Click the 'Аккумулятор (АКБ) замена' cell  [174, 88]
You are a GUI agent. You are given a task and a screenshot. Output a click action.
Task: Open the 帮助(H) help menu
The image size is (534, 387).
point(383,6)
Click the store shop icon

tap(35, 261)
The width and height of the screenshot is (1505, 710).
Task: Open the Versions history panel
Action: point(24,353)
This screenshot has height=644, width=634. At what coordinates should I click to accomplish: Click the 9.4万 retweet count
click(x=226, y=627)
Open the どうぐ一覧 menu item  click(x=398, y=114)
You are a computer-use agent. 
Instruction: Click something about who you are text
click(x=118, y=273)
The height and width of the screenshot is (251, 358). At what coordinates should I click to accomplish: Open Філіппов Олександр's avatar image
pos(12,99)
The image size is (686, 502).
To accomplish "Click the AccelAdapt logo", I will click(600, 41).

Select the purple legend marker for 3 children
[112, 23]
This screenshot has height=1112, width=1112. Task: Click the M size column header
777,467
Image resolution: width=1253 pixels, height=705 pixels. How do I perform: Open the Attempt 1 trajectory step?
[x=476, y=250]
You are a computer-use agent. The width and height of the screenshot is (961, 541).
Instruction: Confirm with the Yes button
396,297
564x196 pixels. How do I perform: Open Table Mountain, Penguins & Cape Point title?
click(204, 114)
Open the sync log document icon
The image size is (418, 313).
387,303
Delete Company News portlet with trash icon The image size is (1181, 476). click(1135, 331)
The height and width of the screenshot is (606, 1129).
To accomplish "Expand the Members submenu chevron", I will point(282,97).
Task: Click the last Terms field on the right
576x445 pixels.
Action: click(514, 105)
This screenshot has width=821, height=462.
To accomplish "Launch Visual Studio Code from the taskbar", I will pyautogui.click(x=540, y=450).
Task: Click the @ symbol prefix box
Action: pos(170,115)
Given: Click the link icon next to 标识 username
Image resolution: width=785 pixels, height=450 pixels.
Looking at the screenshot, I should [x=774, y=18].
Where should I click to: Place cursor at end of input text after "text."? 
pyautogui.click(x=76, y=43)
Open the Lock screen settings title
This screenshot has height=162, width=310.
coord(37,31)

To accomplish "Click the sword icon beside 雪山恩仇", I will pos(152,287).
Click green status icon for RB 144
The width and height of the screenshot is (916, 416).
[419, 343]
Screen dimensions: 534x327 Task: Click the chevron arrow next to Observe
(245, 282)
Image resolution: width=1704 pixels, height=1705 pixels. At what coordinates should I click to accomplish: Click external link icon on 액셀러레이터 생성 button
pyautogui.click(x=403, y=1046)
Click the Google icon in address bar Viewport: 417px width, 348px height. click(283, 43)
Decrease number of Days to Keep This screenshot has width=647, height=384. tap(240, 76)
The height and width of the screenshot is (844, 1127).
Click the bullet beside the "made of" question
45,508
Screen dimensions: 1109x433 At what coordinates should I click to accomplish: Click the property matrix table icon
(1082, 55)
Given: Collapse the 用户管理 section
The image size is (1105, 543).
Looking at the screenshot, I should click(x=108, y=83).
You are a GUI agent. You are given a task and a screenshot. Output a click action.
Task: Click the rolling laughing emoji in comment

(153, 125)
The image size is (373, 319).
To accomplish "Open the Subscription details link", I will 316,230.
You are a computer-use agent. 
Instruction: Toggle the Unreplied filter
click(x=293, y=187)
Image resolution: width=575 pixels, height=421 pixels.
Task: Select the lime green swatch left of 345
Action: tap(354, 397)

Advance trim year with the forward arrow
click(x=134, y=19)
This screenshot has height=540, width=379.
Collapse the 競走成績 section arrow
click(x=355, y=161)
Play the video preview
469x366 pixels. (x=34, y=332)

- - - - -

Reproduce every one of the rows above verbatim, without altering any character, line break, or coordinate.

SOLVED PROBLEM:
Click the 'Аккумулятор (АКБ) замена' cell  [174, 88]
You are a GUI agent. You are given a task and a screenshot. Output a click action.
Task: Open the 帮助(H) help menu
The image size is (534, 387).
point(383,6)
Click the store shop icon

tap(35, 261)
The width and height of the screenshot is (1505, 710).
Task: Open the Versions history panel
Action: point(24,353)
This screenshot has height=644, width=634. At what coordinates should I click to accomplish: Click the 9.4万 retweet count
click(x=226, y=627)
Open the どうぐ一覧 menu item  click(x=398, y=114)
You are a computer-use agent. 
Instruction: Click something about who you are text
click(x=118, y=273)
The height and width of the screenshot is (251, 358). At what coordinates should I click to accomplish: Open Філіппов Олександр's avatar image
pos(12,99)
The image size is (686, 502).
To accomplish "Click the AccelAdapt logo", I will click(600, 41).

Select the purple legend marker for 3 children
[112, 23]
This screenshot has height=1112, width=1112. Task: Click the M size column header
777,467
Image resolution: width=1253 pixels, height=705 pixels. How do I perform: Open the Attempt 1 trajectory step?
[x=476, y=250]
You are a computer-use agent. The width and height of the screenshot is (961, 541).
Instruction: Confirm with the Yes button
396,297
564x196 pixels. How do I perform: Open Table Mountain, Penguins & Cape Point title?
click(204, 114)
Open the sync log document icon
The image size is (418, 313).
387,303
Delete Company News portlet with trash icon The image size is (1181, 476). click(1135, 331)
The height and width of the screenshot is (606, 1129).
To accomplish "Expand the Members submenu chevron", I will point(282,97).
Task: Click the last Terms field on the right
576x445 pixels.
Action: click(514, 105)
This screenshot has width=821, height=462.
To accomplish "Launch Visual Studio Code from the taskbar", I will pyautogui.click(x=540, y=450).
Task: Click the @ symbol prefix box
Action: pos(170,115)
Given: Click the link icon next to 标识 username
Image resolution: width=785 pixels, height=450 pixels.
Looking at the screenshot, I should [x=774, y=18].
Where should I click to: Place cursor at end of input text after "text."? 
pyautogui.click(x=76, y=43)
Open the Lock screen settings title
This screenshot has height=162, width=310.
coord(37,31)

To accomplish "Click the sword icon beside 雪山恩仇", I will pos(152,287).
Click green status icon for RB 144
The width and height of the screenshot is (916, 416).
[419, 343]
Screen dimensions: 534x327 Task: Click the chevron arrow next to Observe
(245, 282)
Image resolution: width=1704 pixels, height=1705 pixels. At what coordinates should I click to accomplish: Click external link icon on 액셀러레이터 생성 button
pyautogui.click(x=403, y=1046)
Click the Google icon in address bar Viewport: 417px width, 348px height. click(283, 43)
Decrease number of Days to Keep This screenshot has width=647, height=384. tap(240, 76)
The height and width of the screenshot is (844, 1127).
Click the bullet beside the "made of" question
45,508
Screen dimensions: 1109x433 At what coordinates should I click to accomplish: Click the property matrix table icon
(1082, 55)
Given: Collapse the 用户管理 section
The image size is (1105, 543).
Looking at the screenshot, I should click(x=108, y=83).
You are a GUI agent. You are given a task and a screenshot. Output a click action.
Task: Click the rolling laughing emoji in comment

(153, 125)
The image size is (373, 319).
To accomplish "Open the Subscription details link", I will 316,230.
You are a computer-use agent. 
Instruction: Toggle the Unreplied filter
click(x=293, y=187)
Image resolution: width=575 pixels, height=421 pixels.
Task: Select the lime green swatch left of 345
Action: tap(354, 397)

Advance trim year with the forward arrow
click(x=134, y=19)
This screenshot has height=540, width=379.
Collapse the 競走成績 section arrow
click(x=355, y=161)
Play the video preview
469x366 pixels. (x=34, y=332)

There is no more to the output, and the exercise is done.